“It seemed fifteen minutes, it was only one, while the mother hung over the edge of the black seething whirlpool, and then he came up, bleeding from a wound in the forehead, without Elsie.”

“I take you to witness,” declared Elijah solemnly, “that I said he was a brave man. Yes, he had the natural virtues, and some who make a profession have none.”

“For a few seconds he hung on to the edge to get breath, and Mrs. Macfadyen herself besought him not to risk his life, for he was a husband and father; but he only answered: 'I'll hae Elsie oot'.”

“They forgot themselves,—do you mark that?—both of them,” cried Elijah. “Whose Spirit was that?

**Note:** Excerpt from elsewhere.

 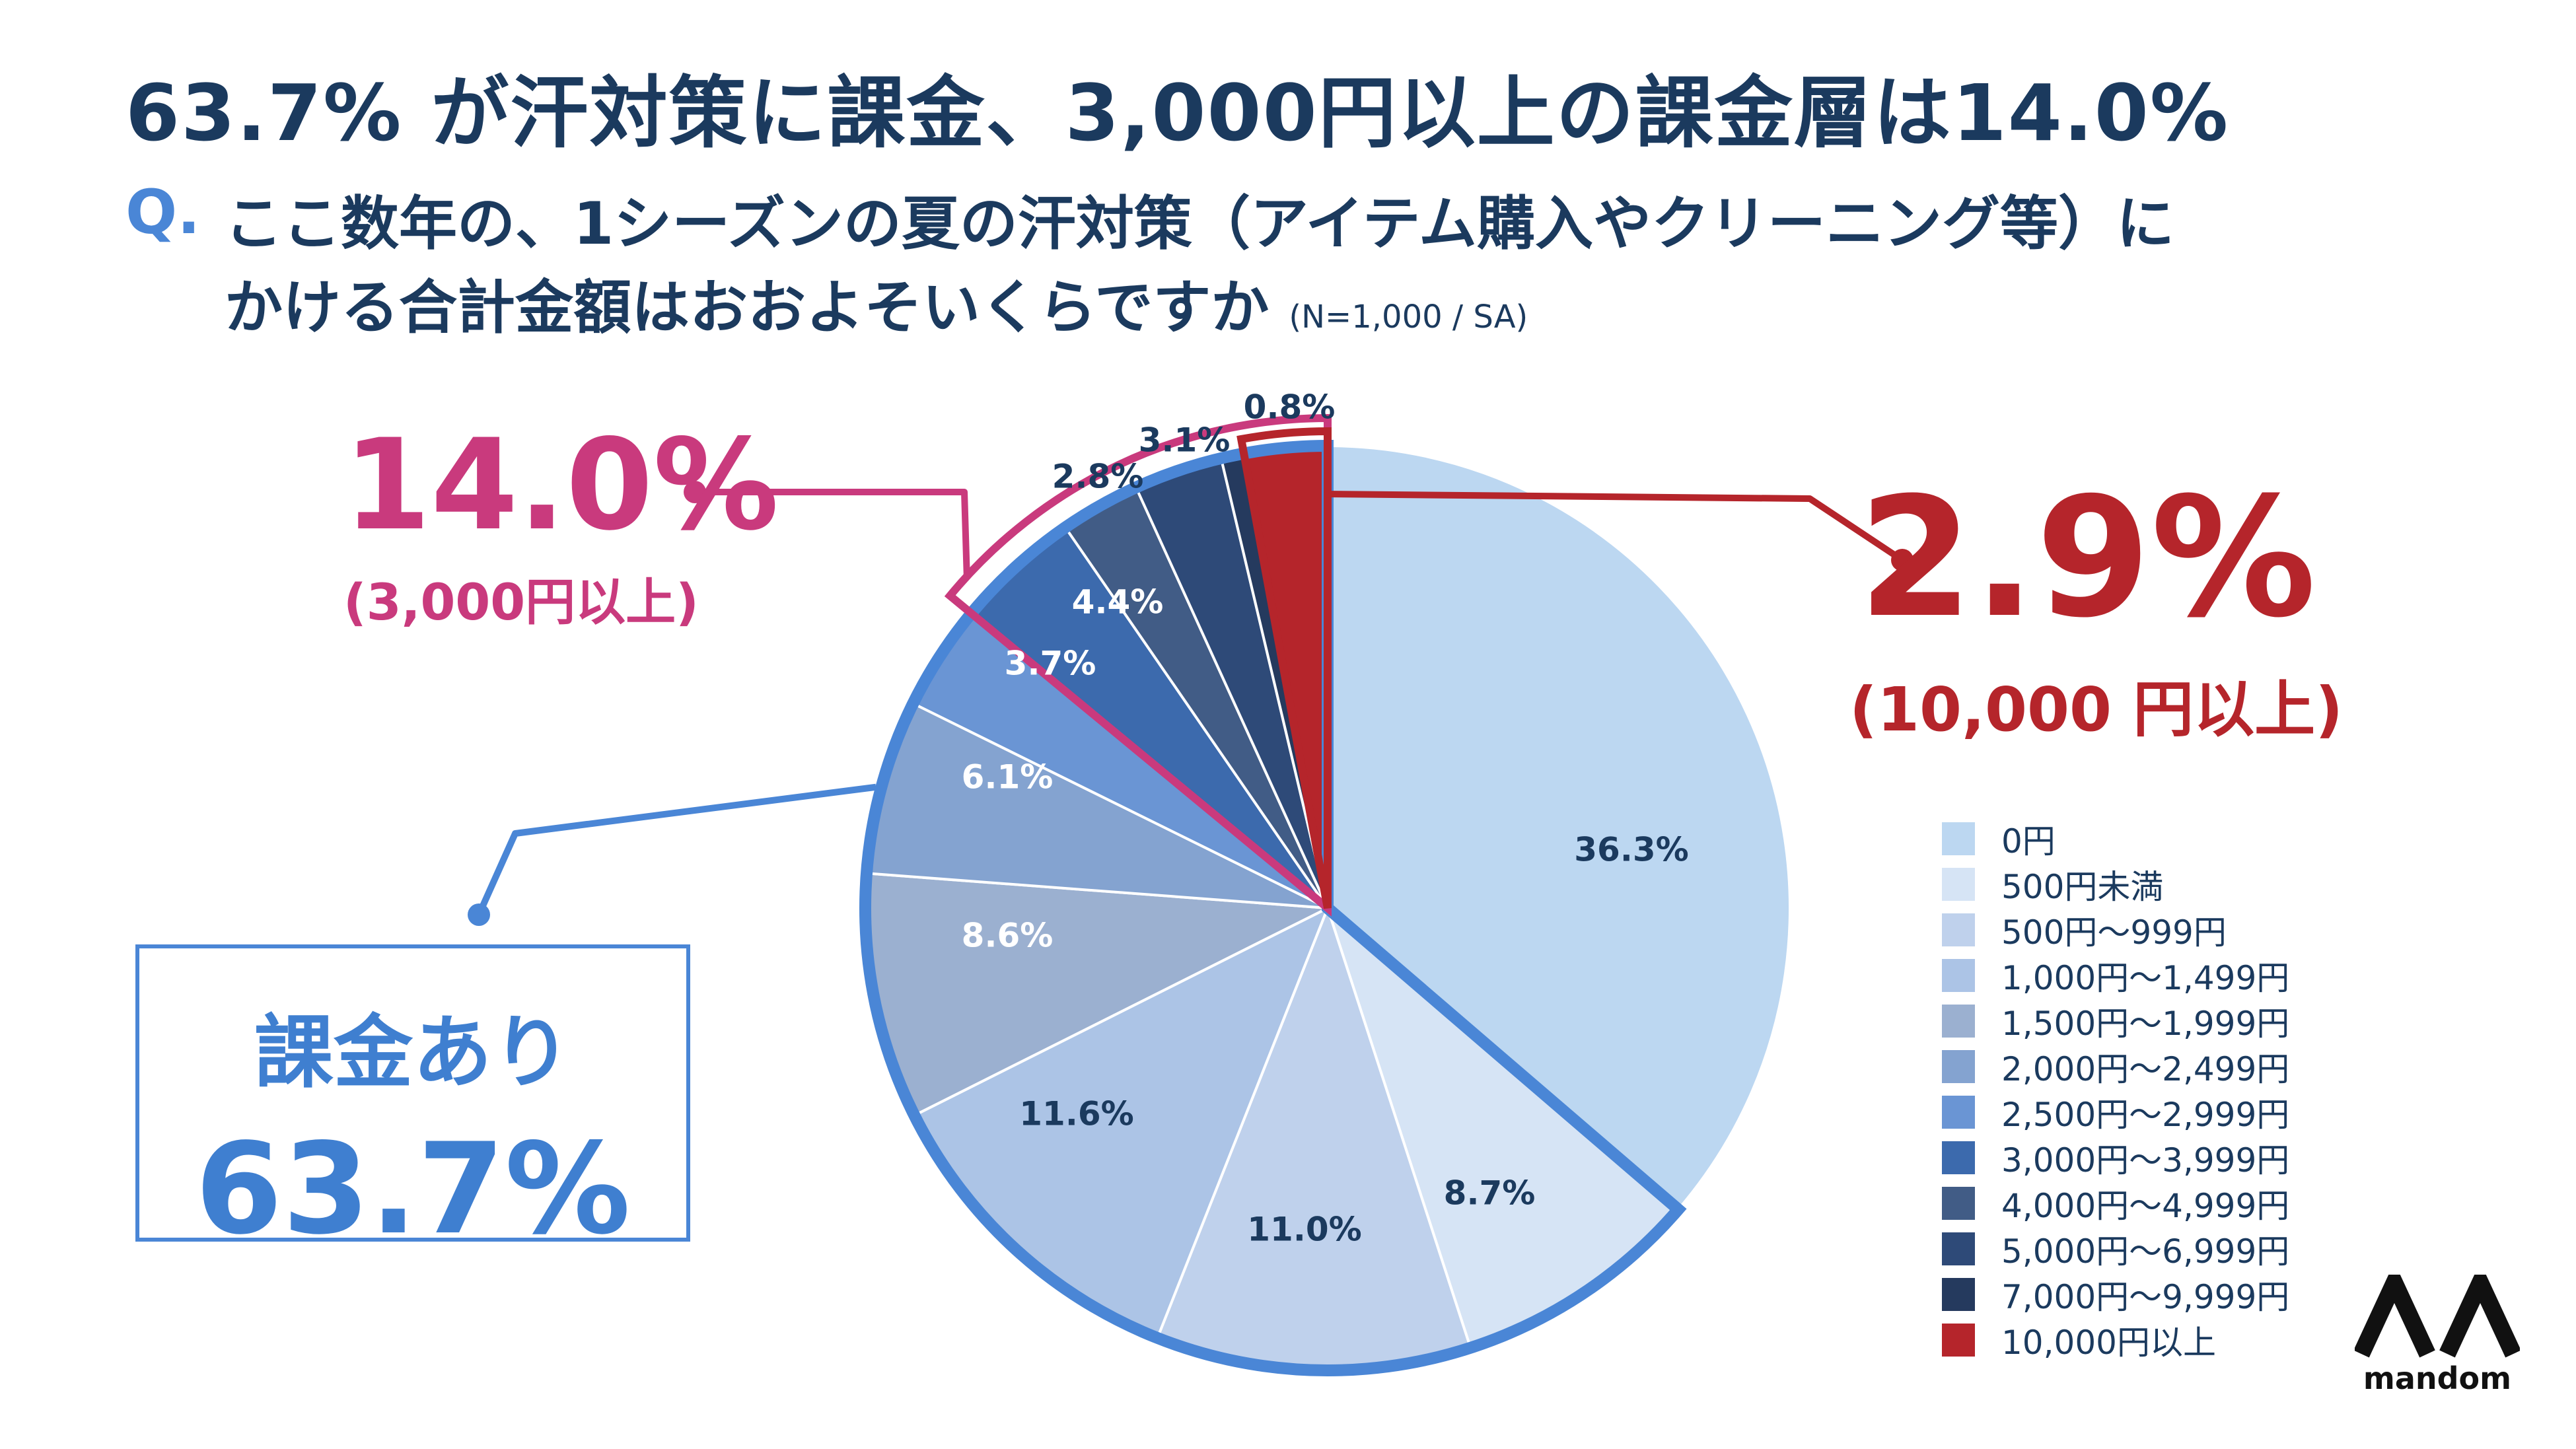 I want to click on callout-3000-plus: 14.0% (3,000円以上), so click(x=561, y=523).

Didn't they keep the commandment of Love, which is the chief commandment? and—answer me—can any one keep that commandment without grace?”

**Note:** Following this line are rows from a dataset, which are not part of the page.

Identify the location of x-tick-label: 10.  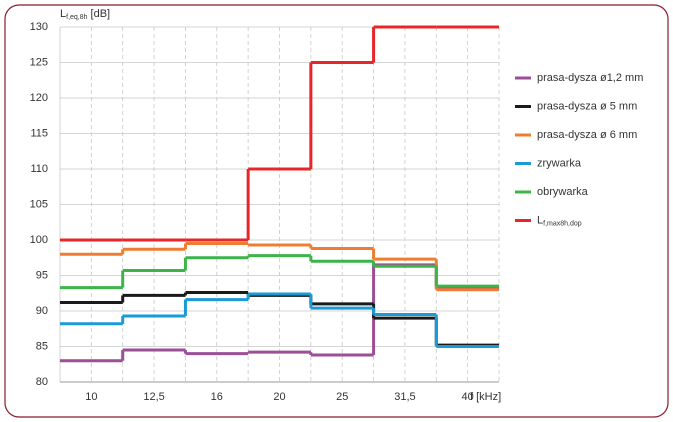
(91, 397).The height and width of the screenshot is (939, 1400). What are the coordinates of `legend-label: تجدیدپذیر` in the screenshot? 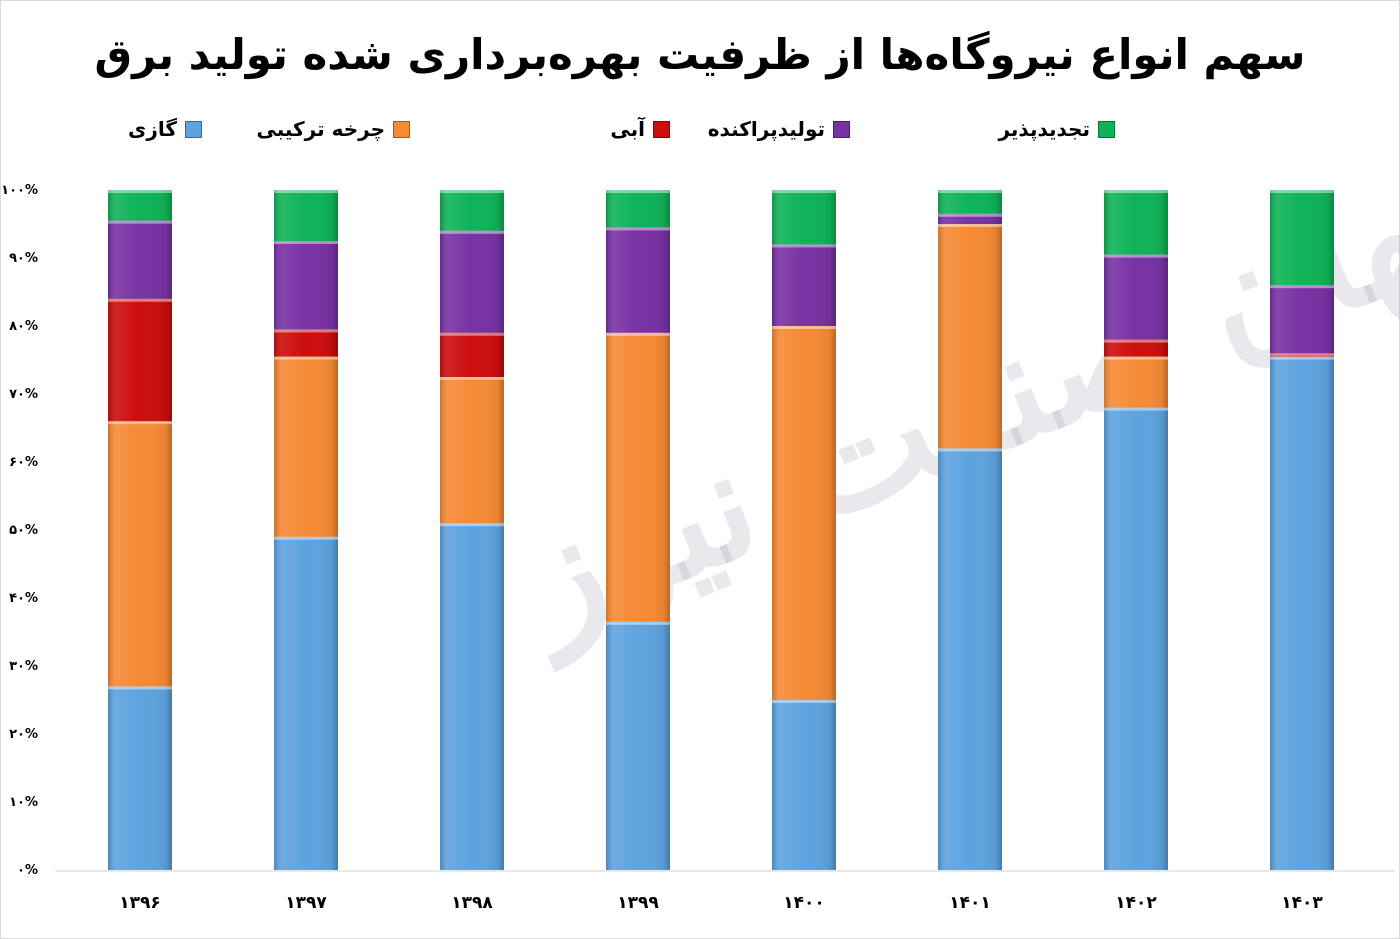 It's located at (1044, 129).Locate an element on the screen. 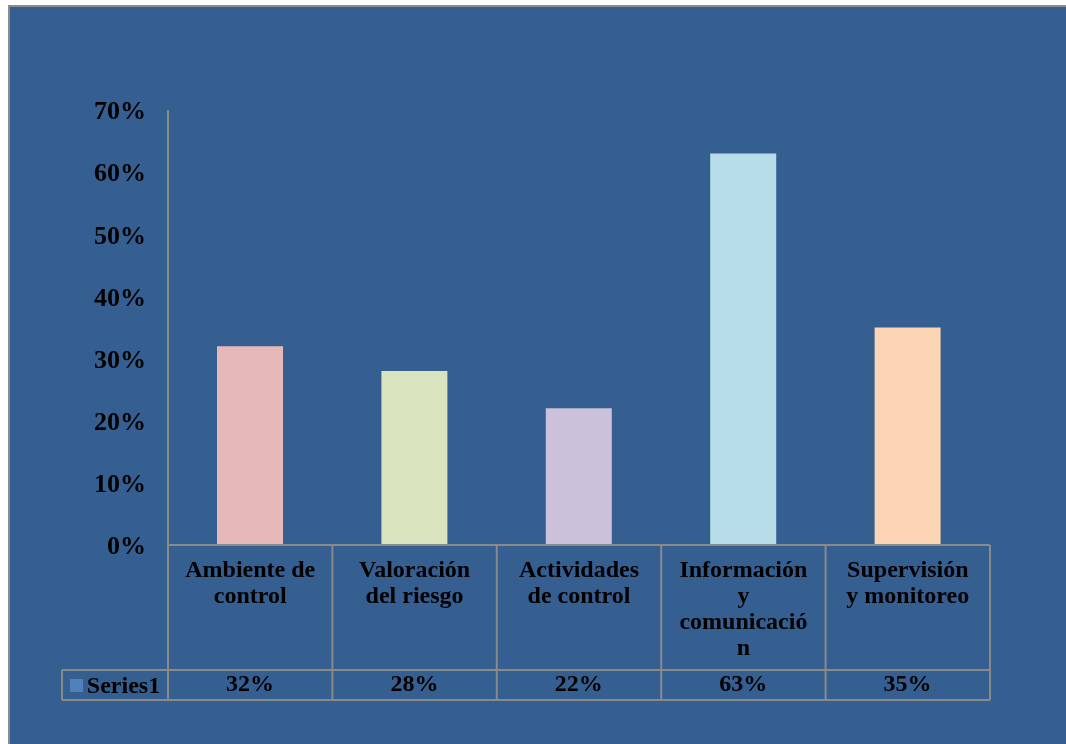  data-label: 22% is located at coordinates (578, 683).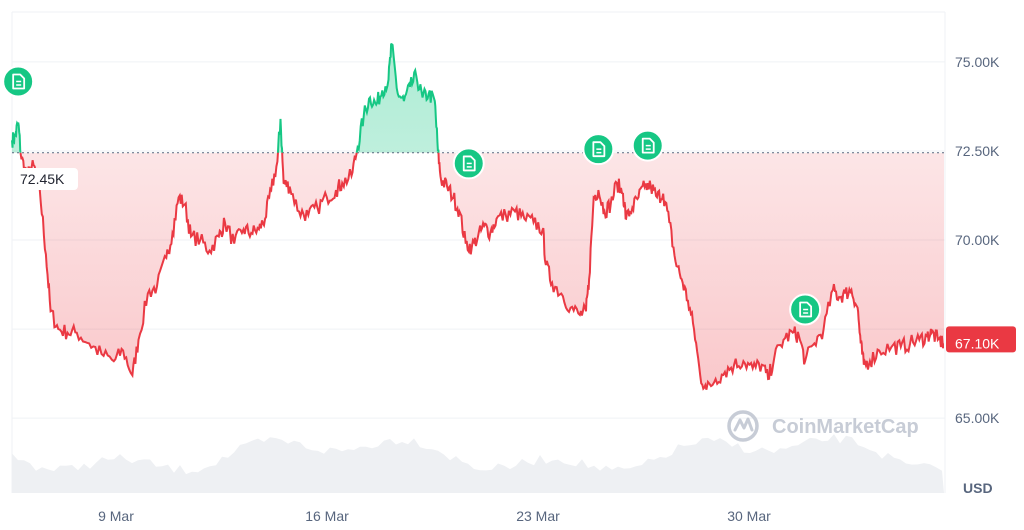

It was not with me but with himself the evangelist was arguing, and I went on:

“He came up again, this time with Elsie in one arm, a poor, little limp bundle of clothes, her yellow hair spread over her face, and her eyes closed, I was afraid, for ever.”

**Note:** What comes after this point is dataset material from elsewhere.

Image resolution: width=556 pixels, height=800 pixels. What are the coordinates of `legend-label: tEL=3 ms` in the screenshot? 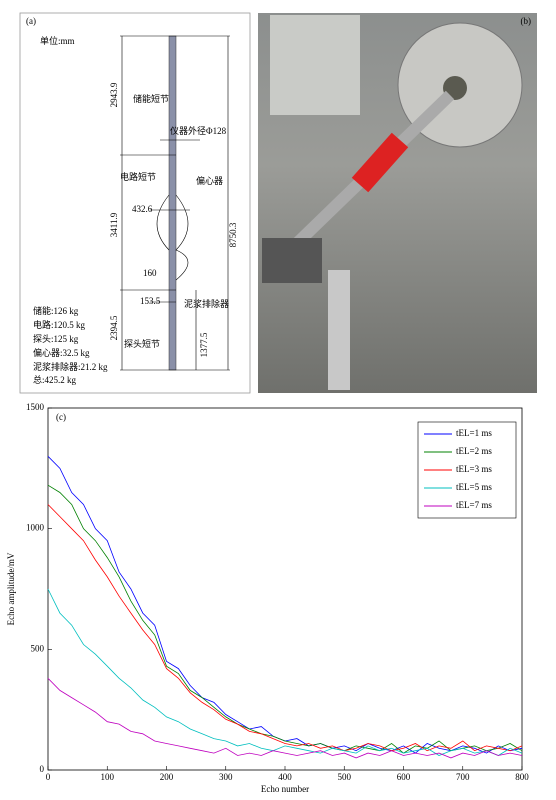 It's located at (474, 469).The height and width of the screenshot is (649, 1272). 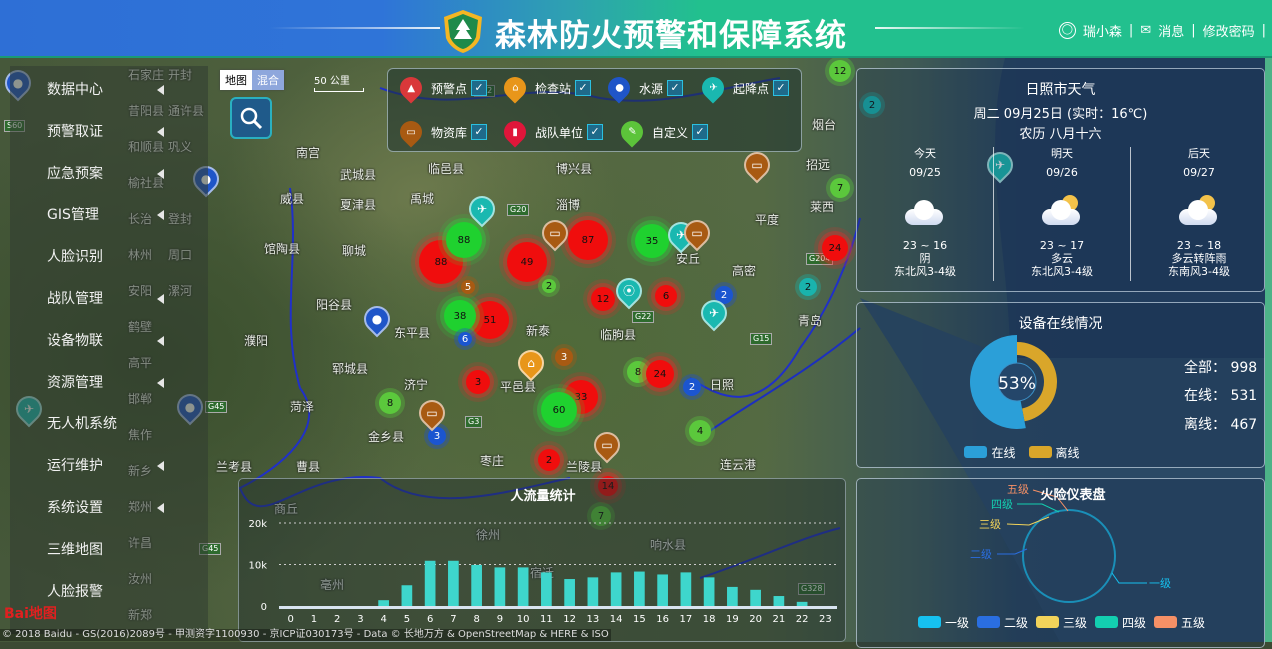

“But she lived, didn't she?” There was no Elijah Higginbotham anywhere to be found now, only an excited man, concerned about the saving of a little maid. “Excuse me, I didn't read that part about the saving so carefully as I ought I was more concerned about... the judgment.”

“Yes, Elsie was all right in a day or two, but Posty had not strength to do more than hand her to her mother, and then, exhausted by the struggle with the water, he fell back, and was dead when he was found.”

“What were you doing that you did not lay hold of Posty and pull him out?” thundered Elijah; “you seem to have been there.”

“Only in a literary sense,” I hastened to explain, for it now seemed likely that the evangelist having come to condemn Posty, was about to take up the cudgels on his behalf.